Investors interested in tracking the oil refinery space can take a look at the Market Vectors Oil Refiners ETF (NYSEArca: CRAK), which began trading in August. CRAK has gained 3.6% over the past month.

“Refiners have been the lone bright spot in the energy sector during the past year, handily outperforming every other subsector,” writes Allen Good is a senior equity analyst for Morningstar. “While oil prices have deteriorated, refining margins have improved, thanks to strength in gasoline margins due to key refinery outages and strong demand.”

Gasoline demand, which is nearing its 2007 record high, and supply disruptions from refinery outages have bolstered gasoline margins about 50% this year.

While we are at the end of the summer driving season, Good expects demand growth outside of normal seasonality thanks to help from cheap oil prices.

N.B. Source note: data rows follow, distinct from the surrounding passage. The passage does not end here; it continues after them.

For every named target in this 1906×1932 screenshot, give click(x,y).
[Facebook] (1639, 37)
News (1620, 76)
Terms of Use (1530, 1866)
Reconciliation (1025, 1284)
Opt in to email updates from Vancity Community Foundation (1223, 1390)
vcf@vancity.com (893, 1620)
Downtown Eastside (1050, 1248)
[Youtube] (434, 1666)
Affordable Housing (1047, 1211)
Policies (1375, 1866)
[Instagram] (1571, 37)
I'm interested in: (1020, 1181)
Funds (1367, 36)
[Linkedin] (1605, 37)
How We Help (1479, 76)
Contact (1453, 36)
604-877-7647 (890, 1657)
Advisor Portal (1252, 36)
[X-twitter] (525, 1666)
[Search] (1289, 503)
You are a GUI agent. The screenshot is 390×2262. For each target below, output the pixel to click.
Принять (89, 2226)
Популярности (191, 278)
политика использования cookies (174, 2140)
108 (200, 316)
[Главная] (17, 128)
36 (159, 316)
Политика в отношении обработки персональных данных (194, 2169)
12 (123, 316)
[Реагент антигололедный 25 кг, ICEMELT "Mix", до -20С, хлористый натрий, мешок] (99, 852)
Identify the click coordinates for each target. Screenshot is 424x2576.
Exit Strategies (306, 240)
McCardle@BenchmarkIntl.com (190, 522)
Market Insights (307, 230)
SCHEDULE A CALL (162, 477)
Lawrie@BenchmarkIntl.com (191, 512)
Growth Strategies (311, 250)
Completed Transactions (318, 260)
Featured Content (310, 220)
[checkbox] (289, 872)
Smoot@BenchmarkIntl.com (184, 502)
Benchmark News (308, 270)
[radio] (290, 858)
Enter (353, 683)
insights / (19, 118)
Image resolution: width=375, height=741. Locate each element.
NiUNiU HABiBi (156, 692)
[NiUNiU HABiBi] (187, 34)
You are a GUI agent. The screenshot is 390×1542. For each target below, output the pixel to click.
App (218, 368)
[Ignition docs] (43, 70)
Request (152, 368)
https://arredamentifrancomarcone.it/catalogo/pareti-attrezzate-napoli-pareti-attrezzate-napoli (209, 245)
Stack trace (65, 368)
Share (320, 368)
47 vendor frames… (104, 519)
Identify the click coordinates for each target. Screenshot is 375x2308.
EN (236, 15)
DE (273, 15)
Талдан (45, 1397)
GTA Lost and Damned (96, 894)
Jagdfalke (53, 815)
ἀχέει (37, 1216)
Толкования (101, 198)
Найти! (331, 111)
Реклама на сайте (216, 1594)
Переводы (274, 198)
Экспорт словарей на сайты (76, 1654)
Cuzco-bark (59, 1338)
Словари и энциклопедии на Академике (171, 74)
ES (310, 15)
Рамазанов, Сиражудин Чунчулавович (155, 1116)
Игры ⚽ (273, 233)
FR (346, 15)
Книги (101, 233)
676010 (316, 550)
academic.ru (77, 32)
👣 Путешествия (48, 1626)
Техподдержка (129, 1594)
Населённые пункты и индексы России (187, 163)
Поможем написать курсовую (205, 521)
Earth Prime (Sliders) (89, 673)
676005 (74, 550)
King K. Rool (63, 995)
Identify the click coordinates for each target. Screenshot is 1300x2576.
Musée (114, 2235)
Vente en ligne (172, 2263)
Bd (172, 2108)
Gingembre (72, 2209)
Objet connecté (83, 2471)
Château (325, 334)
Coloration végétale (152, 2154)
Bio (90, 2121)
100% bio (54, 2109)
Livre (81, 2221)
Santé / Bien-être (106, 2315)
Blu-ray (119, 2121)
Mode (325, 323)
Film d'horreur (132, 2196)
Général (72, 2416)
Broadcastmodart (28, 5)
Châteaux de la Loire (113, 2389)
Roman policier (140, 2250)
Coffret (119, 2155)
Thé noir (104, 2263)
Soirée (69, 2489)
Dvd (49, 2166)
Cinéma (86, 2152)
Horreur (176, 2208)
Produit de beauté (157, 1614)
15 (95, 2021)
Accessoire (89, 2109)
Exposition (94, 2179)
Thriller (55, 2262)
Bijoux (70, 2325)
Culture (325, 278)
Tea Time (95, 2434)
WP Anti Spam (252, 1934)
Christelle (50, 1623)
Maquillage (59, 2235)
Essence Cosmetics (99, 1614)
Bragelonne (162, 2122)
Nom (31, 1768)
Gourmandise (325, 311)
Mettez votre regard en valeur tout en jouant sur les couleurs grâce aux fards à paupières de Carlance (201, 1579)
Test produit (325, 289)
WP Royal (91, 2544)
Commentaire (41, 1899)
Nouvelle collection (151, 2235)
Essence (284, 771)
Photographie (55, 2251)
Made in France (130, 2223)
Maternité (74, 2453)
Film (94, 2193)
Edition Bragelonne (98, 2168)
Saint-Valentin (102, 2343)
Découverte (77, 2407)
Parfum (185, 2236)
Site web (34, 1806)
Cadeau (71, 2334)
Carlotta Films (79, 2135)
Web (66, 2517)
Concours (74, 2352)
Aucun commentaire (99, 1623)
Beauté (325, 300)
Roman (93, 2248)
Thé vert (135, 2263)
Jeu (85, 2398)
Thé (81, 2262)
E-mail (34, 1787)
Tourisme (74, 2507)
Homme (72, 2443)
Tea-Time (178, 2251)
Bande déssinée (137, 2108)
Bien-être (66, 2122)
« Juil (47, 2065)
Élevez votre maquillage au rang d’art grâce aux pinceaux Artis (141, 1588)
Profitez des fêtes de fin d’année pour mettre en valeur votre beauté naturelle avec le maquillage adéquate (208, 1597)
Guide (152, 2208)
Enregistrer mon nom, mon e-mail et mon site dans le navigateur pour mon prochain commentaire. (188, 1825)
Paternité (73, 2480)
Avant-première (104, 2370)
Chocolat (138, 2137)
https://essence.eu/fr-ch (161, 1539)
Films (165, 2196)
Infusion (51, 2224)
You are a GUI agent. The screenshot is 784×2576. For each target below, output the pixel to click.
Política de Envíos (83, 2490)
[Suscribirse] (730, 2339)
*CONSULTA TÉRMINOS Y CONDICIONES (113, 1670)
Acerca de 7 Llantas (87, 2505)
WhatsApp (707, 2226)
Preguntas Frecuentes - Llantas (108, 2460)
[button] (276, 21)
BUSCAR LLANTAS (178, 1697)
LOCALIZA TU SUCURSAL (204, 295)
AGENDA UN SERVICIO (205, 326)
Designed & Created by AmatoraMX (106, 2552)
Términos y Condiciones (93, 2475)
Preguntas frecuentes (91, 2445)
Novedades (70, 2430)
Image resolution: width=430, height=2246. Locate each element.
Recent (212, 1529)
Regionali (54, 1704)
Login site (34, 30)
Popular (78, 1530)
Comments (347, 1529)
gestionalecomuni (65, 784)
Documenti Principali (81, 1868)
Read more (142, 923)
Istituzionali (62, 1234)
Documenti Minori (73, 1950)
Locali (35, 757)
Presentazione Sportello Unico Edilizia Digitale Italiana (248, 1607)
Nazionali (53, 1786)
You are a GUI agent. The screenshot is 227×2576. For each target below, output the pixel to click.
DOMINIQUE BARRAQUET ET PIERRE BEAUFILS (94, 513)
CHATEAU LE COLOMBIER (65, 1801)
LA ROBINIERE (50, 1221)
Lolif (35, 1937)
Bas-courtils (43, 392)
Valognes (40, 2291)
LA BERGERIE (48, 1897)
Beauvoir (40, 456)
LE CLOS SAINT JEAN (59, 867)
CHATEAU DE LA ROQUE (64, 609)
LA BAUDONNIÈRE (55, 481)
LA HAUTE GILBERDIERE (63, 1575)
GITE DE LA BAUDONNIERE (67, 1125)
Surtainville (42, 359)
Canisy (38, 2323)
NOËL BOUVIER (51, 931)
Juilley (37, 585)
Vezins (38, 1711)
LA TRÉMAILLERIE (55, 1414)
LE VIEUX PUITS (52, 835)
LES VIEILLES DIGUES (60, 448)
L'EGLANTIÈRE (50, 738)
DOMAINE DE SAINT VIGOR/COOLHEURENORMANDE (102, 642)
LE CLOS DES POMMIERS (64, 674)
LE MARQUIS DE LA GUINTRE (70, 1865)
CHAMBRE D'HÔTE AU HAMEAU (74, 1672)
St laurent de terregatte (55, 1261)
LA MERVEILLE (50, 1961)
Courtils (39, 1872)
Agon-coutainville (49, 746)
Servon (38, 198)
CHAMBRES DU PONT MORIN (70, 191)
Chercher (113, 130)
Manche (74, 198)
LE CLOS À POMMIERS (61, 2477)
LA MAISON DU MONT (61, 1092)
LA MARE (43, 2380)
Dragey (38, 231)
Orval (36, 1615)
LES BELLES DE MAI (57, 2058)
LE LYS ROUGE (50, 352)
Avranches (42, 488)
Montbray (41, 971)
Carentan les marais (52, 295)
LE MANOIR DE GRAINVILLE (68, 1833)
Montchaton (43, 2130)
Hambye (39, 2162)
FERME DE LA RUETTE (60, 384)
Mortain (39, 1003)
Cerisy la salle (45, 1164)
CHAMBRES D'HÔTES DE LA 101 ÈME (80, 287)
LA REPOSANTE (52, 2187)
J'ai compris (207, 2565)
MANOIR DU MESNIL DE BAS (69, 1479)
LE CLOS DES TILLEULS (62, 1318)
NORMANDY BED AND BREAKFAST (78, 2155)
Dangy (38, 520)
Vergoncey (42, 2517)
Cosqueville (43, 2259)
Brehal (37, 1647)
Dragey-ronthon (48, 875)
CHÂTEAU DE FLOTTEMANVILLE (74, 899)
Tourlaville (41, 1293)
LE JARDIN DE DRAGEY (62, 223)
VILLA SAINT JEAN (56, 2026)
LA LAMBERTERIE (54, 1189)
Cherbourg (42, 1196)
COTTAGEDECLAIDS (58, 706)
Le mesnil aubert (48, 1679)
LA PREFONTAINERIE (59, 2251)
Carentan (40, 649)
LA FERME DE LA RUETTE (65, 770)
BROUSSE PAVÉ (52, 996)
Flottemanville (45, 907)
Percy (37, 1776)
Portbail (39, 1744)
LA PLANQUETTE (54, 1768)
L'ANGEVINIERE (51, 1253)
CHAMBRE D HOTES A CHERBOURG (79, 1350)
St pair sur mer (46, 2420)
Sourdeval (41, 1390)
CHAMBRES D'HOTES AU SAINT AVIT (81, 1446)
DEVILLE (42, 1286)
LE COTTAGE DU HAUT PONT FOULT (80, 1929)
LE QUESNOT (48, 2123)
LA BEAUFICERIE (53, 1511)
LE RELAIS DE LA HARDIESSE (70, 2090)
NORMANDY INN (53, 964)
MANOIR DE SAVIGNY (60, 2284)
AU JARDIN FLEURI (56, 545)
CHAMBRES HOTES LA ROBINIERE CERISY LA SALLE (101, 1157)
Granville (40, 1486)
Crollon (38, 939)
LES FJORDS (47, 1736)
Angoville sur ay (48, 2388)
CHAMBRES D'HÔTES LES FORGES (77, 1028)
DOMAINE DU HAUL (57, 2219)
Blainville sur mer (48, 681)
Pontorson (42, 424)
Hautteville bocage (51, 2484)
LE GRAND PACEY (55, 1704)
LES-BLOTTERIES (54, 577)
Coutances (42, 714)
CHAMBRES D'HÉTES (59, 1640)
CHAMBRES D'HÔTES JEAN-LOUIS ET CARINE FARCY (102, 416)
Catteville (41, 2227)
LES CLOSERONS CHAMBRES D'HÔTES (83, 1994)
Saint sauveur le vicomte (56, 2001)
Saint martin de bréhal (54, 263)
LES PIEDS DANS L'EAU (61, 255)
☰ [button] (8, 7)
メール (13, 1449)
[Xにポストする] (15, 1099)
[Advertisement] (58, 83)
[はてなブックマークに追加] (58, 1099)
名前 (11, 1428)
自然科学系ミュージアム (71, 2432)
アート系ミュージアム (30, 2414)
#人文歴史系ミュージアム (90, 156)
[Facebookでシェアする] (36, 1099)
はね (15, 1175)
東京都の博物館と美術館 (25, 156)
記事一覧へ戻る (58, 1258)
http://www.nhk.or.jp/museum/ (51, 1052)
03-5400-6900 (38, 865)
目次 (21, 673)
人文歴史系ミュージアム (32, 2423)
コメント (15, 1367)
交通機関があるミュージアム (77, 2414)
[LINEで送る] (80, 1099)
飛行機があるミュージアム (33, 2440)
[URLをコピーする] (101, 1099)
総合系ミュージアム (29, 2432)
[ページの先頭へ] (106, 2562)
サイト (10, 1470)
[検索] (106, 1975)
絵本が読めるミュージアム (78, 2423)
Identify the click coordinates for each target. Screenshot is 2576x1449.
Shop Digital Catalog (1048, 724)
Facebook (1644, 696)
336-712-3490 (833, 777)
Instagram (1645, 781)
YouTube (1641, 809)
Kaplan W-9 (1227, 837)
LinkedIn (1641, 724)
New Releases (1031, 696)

Good also projects improved earnings in the refining space as short-term investments. Oil refiners have not taken large, capital-intensive expansions or acquisitions. Instead, companies have capitalized on the availability of discount crude and natural gas or improving yields.

“These projects typically require much less capital (processing capacity is much cheaper for light crude than heavy crude), have short payback periods, and generate attractive returns,” Good added. “Thanks to the completion of many of these projects, as well as improved operating performance, refiners can generate earnings growth in a flat-margin environment.”